The
emotional
interior,
rendered.
I investigate how generative systems approximate human emotion. Informed by the DSM-5, neuroscience, and a needle threaded with embroidery floss.
Each work begins with a clinical question: how does a diagnostic framework — the DSM-5 — translate into visual form when filtered through a generative system? The research sits at the intersection of psychology, machine perception, and the limits of language.
“Abstraction as an entry point for machines to approximate emotional nuance.”
The works are not illustrations of mental illness. They are studies in translation — what is gained and lost when psychological experience moves from clinical text, through algorithmic interpretation, and into hand-stitched image.
Diagnostic criteria for a specific disorder become the starting point. The language is precise, categorical, resistant to image — which is exactly why it is interesting.
An ecosystem of generative tools attempts to render the criteria visually. The results reveal what machines associate with grief, compulsion, anxiety.
Extensive editing in Adobe Illustrator pushes the image toward exactness — not photorealism, but fidelity to a psychological state.
Printed on canvas, then sewn by hand using a technique learned in the funeral industry. Suturing: the act of holding something together that has been opened.
Available Art
“If thinking is your fate, revere this fate with divine honour and sacrifice to it the best, the most beloved”

### Work instruction 1
In the passage on the emotional interior, why are the diagnostic criteria for a disorder described as interesting material to start from?
### Work instruction 2
Extend the passage on the emotional interior, beginning after the closing quotation under "Available Art."

### Entries shown
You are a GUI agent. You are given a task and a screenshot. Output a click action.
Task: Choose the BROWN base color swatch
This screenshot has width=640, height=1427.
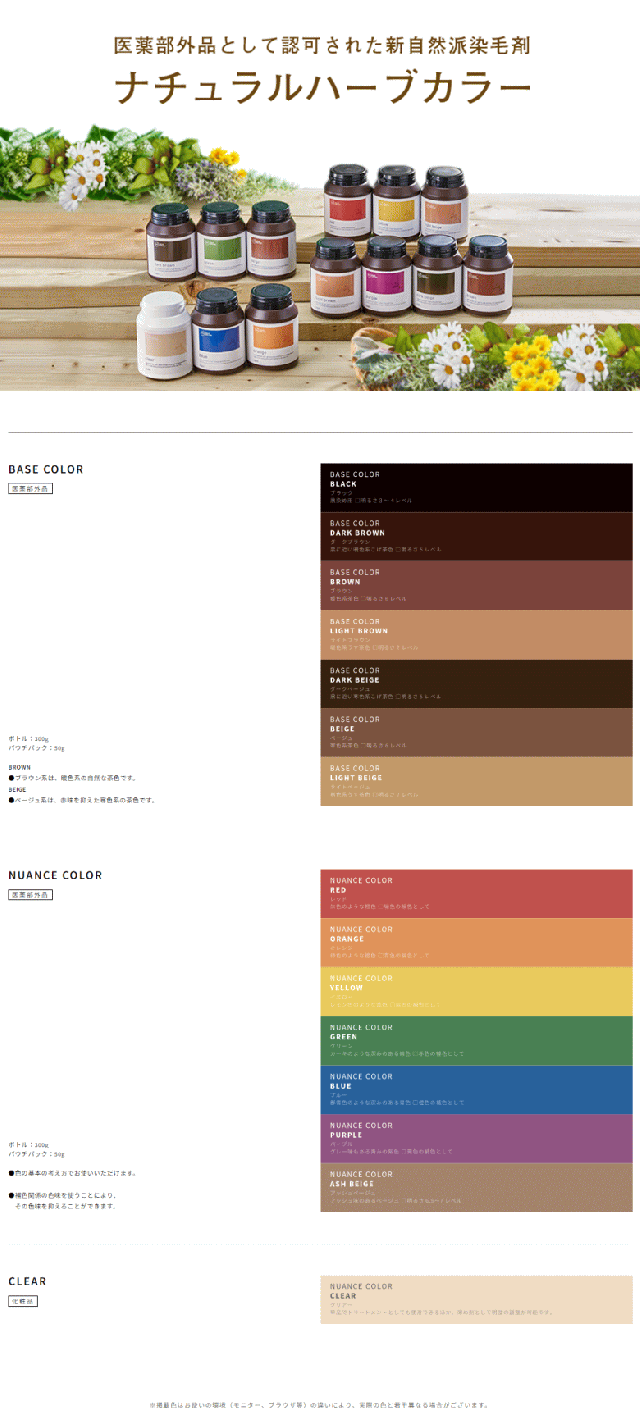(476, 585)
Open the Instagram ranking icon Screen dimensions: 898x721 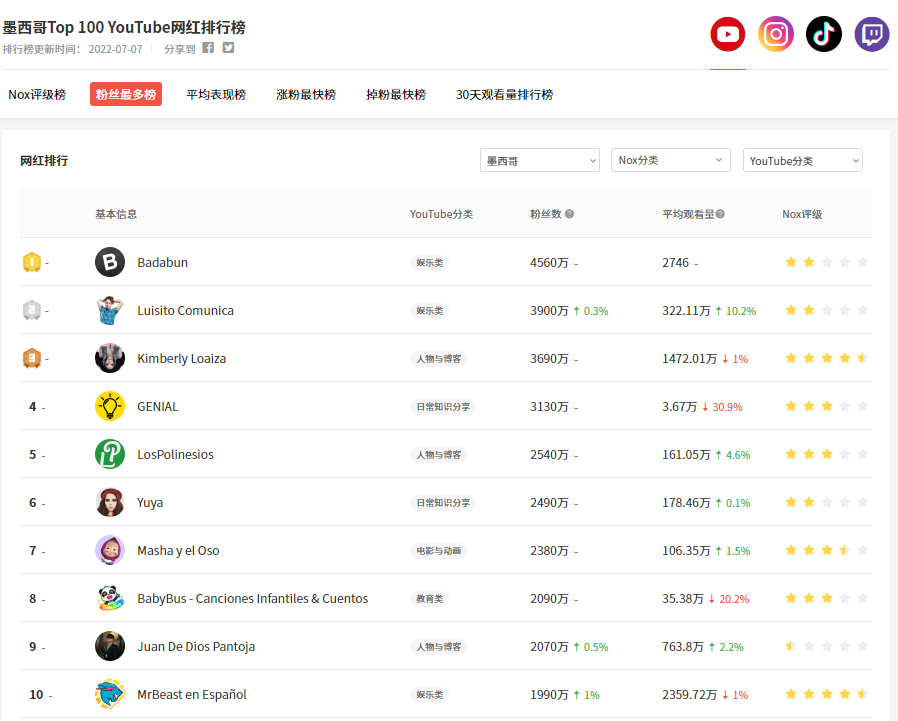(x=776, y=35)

### Answer 1
Their language is precise, categorical and resistant to image, and the passage says that this resistance is exactly what makes them interesting as a starting point.

### Answer 2
― Friedrich Nietzsche
20x20 canvas with hand generated gilding and embroidery. Imagery reflective of the DSM - 5 diagnostic criteria for Obsessive-Compulsive and Related Disorders. Gold detailing representative of the Circle of Fifths musical theory and relates a tonal representation mirroring the DSM diagnoses.
“The question is not what you look at, but what you see.”
― Henry David Thoreau
16x20 canvas with hand generated gilding and embroidery. Imagery reflective of the DSM - 5 diagnostic criteria for Schizophrenia. Gold detailing representative of the Circle of Fifths musical theory and relates a tonal representation mirroring the DSM diagnoses.
“…and, besides, what was left to say
these days
when the unspeakable was out there being spoken,
exhausting all sympathy?
Yet, feeling it, how difficult to keep
the face's curtains closed..”
― Stephen Dunn
8x8 canvas with hand generated gilding and embroidery. Imagery reflective of the DSM - 5 diagnostic criteria for Social Anxiety Disorder. Gold detailing representative of the Circle of Fifths musical theory and relates a tonal representation mirroring the DSM diagnoses.